Records supplied
__________
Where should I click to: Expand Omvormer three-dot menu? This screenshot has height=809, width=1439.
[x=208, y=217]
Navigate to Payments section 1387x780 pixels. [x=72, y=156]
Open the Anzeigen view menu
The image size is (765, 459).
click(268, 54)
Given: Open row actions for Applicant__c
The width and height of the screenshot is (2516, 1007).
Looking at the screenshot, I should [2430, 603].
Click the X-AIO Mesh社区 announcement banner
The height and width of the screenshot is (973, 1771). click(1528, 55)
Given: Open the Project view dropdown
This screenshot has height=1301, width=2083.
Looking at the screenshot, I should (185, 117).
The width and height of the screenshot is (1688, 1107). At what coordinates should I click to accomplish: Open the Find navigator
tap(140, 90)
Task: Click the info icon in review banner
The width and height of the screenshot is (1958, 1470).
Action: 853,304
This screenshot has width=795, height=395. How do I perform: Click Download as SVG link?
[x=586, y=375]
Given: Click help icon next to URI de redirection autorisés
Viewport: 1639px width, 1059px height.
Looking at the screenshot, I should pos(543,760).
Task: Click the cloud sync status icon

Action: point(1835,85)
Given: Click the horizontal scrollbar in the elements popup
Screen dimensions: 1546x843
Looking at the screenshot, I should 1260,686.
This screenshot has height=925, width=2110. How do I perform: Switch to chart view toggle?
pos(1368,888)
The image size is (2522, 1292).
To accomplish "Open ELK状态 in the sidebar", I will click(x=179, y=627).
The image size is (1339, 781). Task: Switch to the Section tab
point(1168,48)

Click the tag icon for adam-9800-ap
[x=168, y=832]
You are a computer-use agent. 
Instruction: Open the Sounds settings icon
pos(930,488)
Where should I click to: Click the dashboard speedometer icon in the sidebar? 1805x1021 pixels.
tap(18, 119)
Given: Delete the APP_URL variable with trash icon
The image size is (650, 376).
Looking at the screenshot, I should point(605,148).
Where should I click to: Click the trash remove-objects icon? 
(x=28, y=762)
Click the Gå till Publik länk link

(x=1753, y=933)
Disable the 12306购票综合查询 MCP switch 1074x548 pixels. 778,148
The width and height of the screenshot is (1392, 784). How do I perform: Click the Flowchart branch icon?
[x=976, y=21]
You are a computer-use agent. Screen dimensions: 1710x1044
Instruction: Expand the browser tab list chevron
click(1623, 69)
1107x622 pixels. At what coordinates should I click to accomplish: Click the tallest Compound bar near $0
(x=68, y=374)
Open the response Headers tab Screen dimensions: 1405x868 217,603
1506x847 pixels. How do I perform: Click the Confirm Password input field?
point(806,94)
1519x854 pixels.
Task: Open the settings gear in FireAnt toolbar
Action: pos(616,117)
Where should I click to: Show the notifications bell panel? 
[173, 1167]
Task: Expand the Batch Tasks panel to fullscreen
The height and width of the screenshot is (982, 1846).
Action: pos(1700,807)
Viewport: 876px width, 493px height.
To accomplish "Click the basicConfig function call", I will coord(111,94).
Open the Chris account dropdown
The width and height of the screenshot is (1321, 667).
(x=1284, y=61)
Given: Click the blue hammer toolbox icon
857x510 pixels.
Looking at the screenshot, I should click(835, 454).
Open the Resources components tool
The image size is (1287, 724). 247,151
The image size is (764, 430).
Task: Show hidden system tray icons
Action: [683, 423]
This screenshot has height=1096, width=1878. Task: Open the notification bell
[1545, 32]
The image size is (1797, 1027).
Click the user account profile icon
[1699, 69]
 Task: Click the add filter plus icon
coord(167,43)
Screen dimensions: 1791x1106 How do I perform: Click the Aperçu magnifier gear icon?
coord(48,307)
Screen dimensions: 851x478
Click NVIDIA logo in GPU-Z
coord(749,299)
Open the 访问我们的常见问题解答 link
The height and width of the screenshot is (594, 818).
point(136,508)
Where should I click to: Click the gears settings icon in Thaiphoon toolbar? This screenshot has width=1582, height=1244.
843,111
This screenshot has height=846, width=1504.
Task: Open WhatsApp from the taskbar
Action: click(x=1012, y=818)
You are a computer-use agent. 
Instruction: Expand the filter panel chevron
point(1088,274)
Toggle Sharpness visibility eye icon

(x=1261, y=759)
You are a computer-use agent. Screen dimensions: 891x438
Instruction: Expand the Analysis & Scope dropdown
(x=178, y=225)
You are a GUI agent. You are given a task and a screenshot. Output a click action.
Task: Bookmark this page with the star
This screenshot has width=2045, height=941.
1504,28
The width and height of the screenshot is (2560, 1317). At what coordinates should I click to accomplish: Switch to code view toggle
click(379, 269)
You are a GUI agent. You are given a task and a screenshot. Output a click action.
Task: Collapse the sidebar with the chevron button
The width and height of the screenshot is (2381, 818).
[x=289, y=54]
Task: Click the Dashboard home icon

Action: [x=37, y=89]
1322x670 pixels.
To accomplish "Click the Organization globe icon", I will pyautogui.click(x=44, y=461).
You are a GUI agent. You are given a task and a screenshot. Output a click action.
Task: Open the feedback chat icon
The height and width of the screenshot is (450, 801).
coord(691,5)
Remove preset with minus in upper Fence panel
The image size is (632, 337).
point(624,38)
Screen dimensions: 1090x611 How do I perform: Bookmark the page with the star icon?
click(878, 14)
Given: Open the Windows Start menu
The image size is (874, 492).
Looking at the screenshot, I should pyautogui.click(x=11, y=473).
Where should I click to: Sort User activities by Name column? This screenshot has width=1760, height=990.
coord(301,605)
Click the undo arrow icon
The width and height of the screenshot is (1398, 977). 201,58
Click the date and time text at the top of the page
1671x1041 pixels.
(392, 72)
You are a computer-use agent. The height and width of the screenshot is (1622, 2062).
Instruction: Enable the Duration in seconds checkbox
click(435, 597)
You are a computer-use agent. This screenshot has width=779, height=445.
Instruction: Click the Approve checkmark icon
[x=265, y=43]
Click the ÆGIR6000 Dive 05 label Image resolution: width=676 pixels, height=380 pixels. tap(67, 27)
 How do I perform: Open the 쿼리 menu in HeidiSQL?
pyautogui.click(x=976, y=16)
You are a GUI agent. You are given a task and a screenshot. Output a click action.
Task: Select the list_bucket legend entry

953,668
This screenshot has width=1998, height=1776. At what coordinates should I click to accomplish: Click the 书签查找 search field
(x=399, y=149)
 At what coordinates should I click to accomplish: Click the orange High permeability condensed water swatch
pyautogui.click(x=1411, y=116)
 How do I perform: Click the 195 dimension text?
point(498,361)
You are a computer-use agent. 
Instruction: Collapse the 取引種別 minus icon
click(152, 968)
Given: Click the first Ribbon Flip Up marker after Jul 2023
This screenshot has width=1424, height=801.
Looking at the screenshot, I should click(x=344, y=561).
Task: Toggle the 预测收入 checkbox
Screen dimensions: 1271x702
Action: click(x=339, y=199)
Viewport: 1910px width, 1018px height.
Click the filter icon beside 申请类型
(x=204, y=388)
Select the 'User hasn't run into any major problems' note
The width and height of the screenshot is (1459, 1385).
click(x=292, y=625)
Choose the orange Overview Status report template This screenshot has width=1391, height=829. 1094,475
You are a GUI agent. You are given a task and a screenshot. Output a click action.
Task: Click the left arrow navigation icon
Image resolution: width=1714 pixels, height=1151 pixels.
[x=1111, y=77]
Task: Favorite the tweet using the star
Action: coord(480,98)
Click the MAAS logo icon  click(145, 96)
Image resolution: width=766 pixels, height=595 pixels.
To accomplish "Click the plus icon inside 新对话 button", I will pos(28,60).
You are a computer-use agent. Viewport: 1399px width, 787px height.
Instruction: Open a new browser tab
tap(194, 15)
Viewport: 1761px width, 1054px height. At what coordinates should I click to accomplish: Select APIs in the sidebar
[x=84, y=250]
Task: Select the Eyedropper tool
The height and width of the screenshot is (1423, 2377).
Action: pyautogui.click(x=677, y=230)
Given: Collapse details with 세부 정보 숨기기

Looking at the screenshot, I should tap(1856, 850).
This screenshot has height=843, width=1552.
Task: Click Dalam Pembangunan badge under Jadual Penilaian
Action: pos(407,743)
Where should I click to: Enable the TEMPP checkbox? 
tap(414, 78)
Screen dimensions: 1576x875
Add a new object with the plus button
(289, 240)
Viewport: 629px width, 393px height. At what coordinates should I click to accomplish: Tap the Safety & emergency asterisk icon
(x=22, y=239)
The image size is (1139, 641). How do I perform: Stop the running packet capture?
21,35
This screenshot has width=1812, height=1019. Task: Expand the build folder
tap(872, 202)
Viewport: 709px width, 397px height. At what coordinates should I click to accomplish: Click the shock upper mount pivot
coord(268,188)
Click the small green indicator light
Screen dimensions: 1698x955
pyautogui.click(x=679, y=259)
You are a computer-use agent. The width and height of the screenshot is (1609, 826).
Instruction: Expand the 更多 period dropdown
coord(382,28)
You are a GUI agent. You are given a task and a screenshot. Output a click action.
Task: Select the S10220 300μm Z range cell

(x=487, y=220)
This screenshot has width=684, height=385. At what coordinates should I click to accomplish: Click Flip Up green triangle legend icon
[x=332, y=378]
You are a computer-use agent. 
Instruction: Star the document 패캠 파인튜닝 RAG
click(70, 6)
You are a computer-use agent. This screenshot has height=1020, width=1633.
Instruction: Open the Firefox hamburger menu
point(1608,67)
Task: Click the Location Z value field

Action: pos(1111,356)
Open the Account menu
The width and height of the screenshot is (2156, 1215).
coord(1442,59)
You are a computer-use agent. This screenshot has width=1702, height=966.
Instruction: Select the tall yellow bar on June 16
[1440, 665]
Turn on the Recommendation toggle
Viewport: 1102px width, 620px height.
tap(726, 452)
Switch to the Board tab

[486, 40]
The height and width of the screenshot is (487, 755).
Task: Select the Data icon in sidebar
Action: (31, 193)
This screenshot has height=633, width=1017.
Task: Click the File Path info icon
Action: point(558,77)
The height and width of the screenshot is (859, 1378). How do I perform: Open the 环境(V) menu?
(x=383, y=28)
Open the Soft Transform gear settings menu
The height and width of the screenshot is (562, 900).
__________
Exercise aim
Extract the lines of the preceding material that run from the line with "Viewport: 709px width, 397px" through the line with "You are a computer-use agent. The width", inclusive, reproducing them exactly and adding nothing.

Solution to this task
Viewport: 709px width, 397px height. At what coordinates should I click to accomplish: Click the shock upper mount pivot
coord(268,188)
Click the small green indicator light
Screen dimensions: 1698x955
pyautogui.click(x=679, y=259)
You are a computer-use agent. The width and height of the screenshot is (1609, 826).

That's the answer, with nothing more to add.